To watch all the different agents learn the above games follow these steps:

```commandline
git clone https://github.com/p-christ/Deep_RL_Implementations.git
cd Deep_RL_Implementations

conda create --name myenvname
y
conda activate myenvname

pip3 install -r requirements.txt
export PYTHONPATH="${PYTHONPATH}:/Deep_RL_Implementations"
``` 

And then to watch them learn **Cart Pole** run:
`python Results/Cart_Pole/Results.py`

To watch them learn **Mountain Car** run: `python Results/Mountain_Car_Continuous/Results.py`

To watch them learn **Tennis** you will need to download the environment:

1. Linux: [click here](https://s3-us-west-1.amazonaws.com/udacity-drlnd/P3/Tennis/Tennis_Linux.zip)
1. Mac OSX: [click here](https://s3-us-west-1.amazonaws.com/udacity-drlnd/P3/Tennis/Tennis.app.zip)
1. Windows (32-bit): [click here](https://s3-us-west-1.amazonaws.com/udacity-drlnd/P3/Tennis/Tennis_Windows_x86.zip)
1. Windows (64-bit): [click here](https://s3-us-west-1.amazonaws.com/udacity-drlnd/P3/Tennis/Tennis_Windows_x86_64.zip)

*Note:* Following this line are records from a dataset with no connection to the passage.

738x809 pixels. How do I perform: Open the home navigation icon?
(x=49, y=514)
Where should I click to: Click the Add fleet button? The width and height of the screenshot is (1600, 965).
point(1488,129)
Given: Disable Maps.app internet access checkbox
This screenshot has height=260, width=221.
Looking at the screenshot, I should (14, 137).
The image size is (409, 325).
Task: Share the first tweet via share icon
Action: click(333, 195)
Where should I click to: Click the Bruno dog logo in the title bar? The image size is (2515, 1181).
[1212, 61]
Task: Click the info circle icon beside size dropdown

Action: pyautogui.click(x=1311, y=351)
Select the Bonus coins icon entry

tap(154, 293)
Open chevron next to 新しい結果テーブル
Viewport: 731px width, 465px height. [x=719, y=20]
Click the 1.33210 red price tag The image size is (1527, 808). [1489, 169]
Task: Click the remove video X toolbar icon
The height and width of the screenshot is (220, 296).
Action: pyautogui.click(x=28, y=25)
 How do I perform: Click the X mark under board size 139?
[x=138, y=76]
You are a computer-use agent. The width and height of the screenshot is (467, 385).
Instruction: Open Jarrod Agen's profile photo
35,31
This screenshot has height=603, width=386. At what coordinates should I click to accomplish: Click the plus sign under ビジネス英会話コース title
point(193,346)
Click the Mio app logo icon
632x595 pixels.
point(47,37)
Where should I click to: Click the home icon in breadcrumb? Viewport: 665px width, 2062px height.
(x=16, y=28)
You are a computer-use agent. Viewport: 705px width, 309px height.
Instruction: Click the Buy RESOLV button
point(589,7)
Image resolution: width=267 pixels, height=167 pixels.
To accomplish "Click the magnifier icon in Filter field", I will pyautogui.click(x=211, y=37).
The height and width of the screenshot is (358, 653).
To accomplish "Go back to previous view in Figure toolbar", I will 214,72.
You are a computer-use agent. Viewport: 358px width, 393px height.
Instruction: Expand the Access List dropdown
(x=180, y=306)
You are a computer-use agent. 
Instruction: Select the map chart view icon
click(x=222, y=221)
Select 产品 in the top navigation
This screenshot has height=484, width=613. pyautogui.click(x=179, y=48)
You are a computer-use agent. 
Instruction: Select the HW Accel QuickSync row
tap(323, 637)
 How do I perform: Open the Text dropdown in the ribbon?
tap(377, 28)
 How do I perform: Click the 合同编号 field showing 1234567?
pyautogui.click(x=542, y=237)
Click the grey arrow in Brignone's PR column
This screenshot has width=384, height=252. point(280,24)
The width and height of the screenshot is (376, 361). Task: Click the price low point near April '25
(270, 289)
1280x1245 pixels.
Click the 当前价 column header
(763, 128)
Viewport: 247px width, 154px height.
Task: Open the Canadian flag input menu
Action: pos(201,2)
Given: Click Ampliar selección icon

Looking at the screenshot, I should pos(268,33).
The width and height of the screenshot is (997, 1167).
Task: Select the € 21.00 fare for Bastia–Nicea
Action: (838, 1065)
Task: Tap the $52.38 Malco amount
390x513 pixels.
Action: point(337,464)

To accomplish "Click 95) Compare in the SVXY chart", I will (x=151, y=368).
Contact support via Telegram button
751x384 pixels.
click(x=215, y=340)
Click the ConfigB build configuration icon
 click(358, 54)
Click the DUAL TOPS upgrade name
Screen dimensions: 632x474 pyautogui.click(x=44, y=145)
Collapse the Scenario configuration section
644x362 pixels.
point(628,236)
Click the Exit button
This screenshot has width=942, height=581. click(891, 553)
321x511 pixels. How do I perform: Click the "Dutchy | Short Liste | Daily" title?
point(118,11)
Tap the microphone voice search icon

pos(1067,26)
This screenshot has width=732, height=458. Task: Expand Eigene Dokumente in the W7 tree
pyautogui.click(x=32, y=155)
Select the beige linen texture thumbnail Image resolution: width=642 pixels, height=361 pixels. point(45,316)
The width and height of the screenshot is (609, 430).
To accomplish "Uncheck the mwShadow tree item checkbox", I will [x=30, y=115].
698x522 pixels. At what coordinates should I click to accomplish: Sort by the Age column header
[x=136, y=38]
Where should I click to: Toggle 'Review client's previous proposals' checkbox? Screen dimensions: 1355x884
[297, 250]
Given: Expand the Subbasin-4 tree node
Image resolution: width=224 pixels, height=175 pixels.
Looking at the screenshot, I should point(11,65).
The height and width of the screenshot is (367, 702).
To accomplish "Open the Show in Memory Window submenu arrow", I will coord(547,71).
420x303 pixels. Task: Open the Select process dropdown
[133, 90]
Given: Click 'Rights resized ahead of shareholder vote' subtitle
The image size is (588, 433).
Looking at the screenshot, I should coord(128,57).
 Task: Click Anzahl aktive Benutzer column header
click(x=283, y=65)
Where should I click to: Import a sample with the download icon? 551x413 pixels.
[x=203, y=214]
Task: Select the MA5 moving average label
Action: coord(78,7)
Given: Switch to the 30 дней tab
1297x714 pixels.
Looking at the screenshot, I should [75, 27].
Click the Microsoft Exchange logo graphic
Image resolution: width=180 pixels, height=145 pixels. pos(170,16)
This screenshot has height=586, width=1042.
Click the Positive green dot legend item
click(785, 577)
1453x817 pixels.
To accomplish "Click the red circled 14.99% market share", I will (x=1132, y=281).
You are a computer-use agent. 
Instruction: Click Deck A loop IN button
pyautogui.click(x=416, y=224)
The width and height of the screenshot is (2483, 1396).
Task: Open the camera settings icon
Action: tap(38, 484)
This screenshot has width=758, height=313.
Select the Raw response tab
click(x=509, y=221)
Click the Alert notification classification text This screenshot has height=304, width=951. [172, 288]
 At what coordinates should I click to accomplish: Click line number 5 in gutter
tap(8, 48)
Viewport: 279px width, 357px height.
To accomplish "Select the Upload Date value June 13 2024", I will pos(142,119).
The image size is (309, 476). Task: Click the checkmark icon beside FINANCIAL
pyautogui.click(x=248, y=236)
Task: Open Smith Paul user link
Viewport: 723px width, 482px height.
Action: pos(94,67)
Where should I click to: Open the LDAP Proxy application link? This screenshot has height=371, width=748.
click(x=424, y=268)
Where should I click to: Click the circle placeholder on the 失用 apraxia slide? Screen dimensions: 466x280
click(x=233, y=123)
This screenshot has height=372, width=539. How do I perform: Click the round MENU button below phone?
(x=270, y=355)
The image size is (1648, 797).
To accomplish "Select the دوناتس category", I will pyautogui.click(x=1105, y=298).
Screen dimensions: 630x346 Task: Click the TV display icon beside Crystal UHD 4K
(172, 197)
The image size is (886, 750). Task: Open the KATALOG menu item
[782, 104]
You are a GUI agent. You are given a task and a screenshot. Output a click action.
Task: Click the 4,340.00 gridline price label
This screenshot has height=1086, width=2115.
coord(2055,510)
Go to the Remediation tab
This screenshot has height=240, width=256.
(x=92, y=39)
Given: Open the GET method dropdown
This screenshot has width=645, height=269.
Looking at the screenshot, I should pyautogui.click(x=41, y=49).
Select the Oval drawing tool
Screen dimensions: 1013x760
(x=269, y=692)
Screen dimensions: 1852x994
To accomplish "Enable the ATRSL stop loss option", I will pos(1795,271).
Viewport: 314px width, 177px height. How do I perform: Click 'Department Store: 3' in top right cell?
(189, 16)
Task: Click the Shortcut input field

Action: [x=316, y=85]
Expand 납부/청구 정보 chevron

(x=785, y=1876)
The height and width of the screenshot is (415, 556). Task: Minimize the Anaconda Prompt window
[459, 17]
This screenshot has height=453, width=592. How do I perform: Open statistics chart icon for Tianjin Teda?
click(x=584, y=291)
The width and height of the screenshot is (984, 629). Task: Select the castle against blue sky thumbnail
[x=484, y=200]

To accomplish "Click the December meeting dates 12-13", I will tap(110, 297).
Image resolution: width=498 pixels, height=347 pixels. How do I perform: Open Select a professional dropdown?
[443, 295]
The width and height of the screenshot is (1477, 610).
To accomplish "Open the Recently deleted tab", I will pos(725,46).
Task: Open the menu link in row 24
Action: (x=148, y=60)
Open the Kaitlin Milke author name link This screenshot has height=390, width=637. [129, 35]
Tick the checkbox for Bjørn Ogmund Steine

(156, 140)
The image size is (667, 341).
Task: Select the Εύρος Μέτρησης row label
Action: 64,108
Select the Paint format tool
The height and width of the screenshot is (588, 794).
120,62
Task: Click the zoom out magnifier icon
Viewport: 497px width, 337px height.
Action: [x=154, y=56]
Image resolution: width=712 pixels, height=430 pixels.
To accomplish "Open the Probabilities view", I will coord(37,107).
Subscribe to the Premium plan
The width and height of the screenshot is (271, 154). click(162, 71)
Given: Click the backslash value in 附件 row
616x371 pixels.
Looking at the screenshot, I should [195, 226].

and then run: `python Results/Tennis/Results.py`

To watch them learn **Bit Flipping** run: `python Results/Bit_Flipping/Results.py`

To watch them learn **Fetch Reach** run: `python Results/Fetch_Reach/Results.py`


#### ii) To Train the Agents on your Own Game  

To use the algorithms with your own particular game instead you follow these steps:
 
1. Create an Environment class to represent your game - the environment class you create should extend the `Base_Environment` class found in the `Environments` folder to make 
it compatible with all the agents.  

2. Create a config object with the hyperparameters and game you want to use. See `Results/Cart_Pole/Results.py` for an example of this.
3. Use function `run_games_for_agents` to have the different agents play the game. Again see `Results/Cart_Pole/Results.py` for an example of this.